The first and most important issue an investment policy statement should address is the investment objectives. At times it seems as if we all have the same objectives: significant capital appreciation; high current income; and no risk. This is a case where the old cliche is correct: if it sounds too good to be true, it probably is. Determining investment objectives requires the balancing of these competing goals.

Simply put, it is the process of answering the question, “What is this money for?”

Once the organization begins to think about investment objectives in these terms, some of the answers will become evident. If the investments arise from excess operating funds that will only be available for a short period of time until they are needed for operations, then safety of principal and liquidity will be the most important objectives. If the investments are of a long-term or endowment nature then income or capital appreciation may be more important. Each organization must look to its own unique situation and needs when determining its investment objectives.

Some common objectives include the generation of additional income to offset operating deficits or the building of a capital base which will eventually generate income to fund special projects or new programs. Each organization will have a different answer. The more definitive the answer to the question of the purpose, the easier it will be to draft an appropriate investment policy statement; vague objectives will lead to vague policies and it will be very difficult to see whether the objectives are being met.

An investment policy statement should address the following key areas: background and overview; objectives, risk and return; constraints and special circumstances, liquidity, time horizon, legal and regulatory requirements, organizational biases and preferences; and evaluation procedure.

Background and Overview

This section of the policy statement will serve to familiarize anyone reading it with the organization and its goals. It should outline very briefly the organization’s reason for existence and identify the source of the capital. If an outside investment manager will be hired, the policy statement should also identify what type of firm will be hired to manage the assets. Organizations can hire financial institutions, usually banks or trusts, investment counsellors or brokerage firms. To determine which is which, note how each is registered. They can be registered with a provincial securities commission or with a stock exchange’s self-regulatory organization. Be sure to weed out any possible conflicts of interest (such as brokerage commissions) which might affect the advice you receive.


At first glance it would seem quite simple to state the return objectives: the best return possible. Unfortunately it is a bit more complicated than that because the rate of return must be matched to the risk that the organization is willing to assume. To some extent this will depend on factors that are unique to each organization. What is the total capital available for investment? What is the expertise of the board members in handling investments? Do board members understand their fiduciary obligations with regard to the organization’s funds?

What level of risk, or volatility, can the organization afford to accept? For example, if the board decides to invest in marketable securities it must accept some capital risk in the short term. If it decides to invest only in guaranteed investments it must accept inflation risk.
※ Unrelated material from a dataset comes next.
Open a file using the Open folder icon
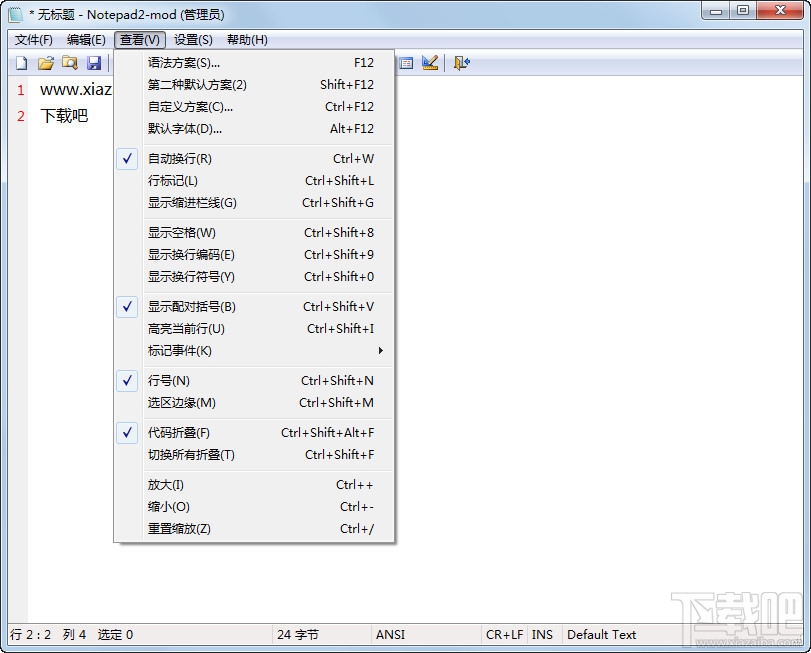The width and height of the screenshot is (811, 653). coord(45,62)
The board must assess the organization’s needs with care and decide how much of each type of risk is appropriate. It is not possible to eliminate all investment risk but it is possible to balance different types of risk. Most boards want to preserve the capital of the organization and protect it against inflation so its purchasing power will be retained.
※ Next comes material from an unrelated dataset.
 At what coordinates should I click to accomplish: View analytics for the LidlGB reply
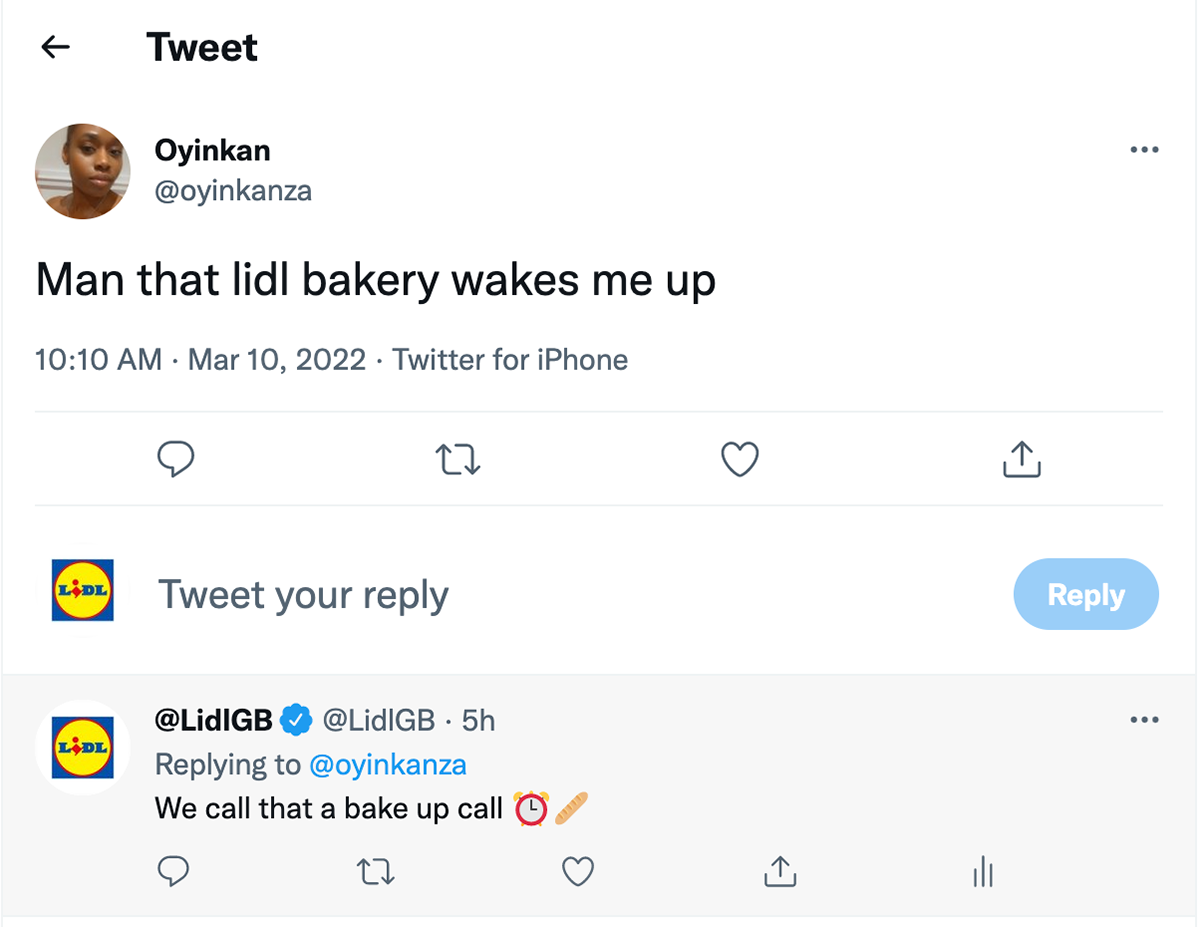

Constraints and Special Circumstances

This is where boards put the organization’s personal stamp on the investment portfolio and members must ensure that this is done in a manner consistent with their responsibilities as board members rather than with their preferences as individuals.


The first constraint that must be addressed is the liquidity requirement. When will this money be needed? Will it be required to meet operating expenses or to fund a capital project at a specific time in the future or does the board anticipate that it will be held in perpetuity? It is useful to look at a worst-case scenario to help define the liquidity requirement. For example, would the liquidity requirement change if government funding were reduced or eliminated? How long would it take the organization to replace such funding and what would be the impact on capital during this period? By looking at possible scenarios the board will be able to determine how much of the capital should be kept in only the most liquid and safest investments.
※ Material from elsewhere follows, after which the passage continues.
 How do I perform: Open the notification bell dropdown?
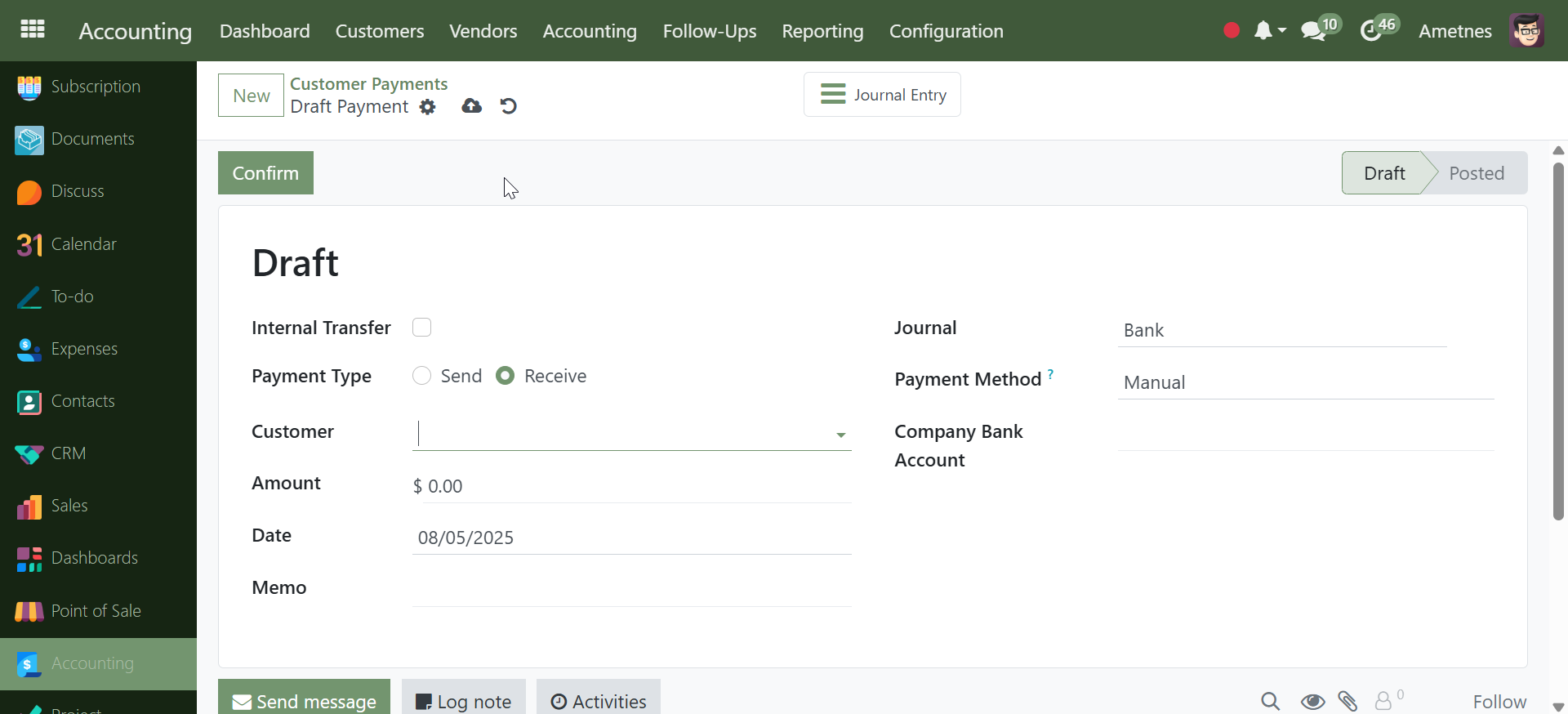[1268, 31]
Most not-for-profit organizations will have two distinctly different capital pools, one short-term and one long-term, and they should be dealt with separately since the objectives for each are completely different.

Time Horizon

The second constraint, time horizon, is closely aligned to liquidity. If the assets will be needed in two or even six months then no short-term capital risk can be assumed. If the capital will not be needed for a decade, if ever, then a moderate level of short-term risk or volatility can be accepted to gain better investment returns.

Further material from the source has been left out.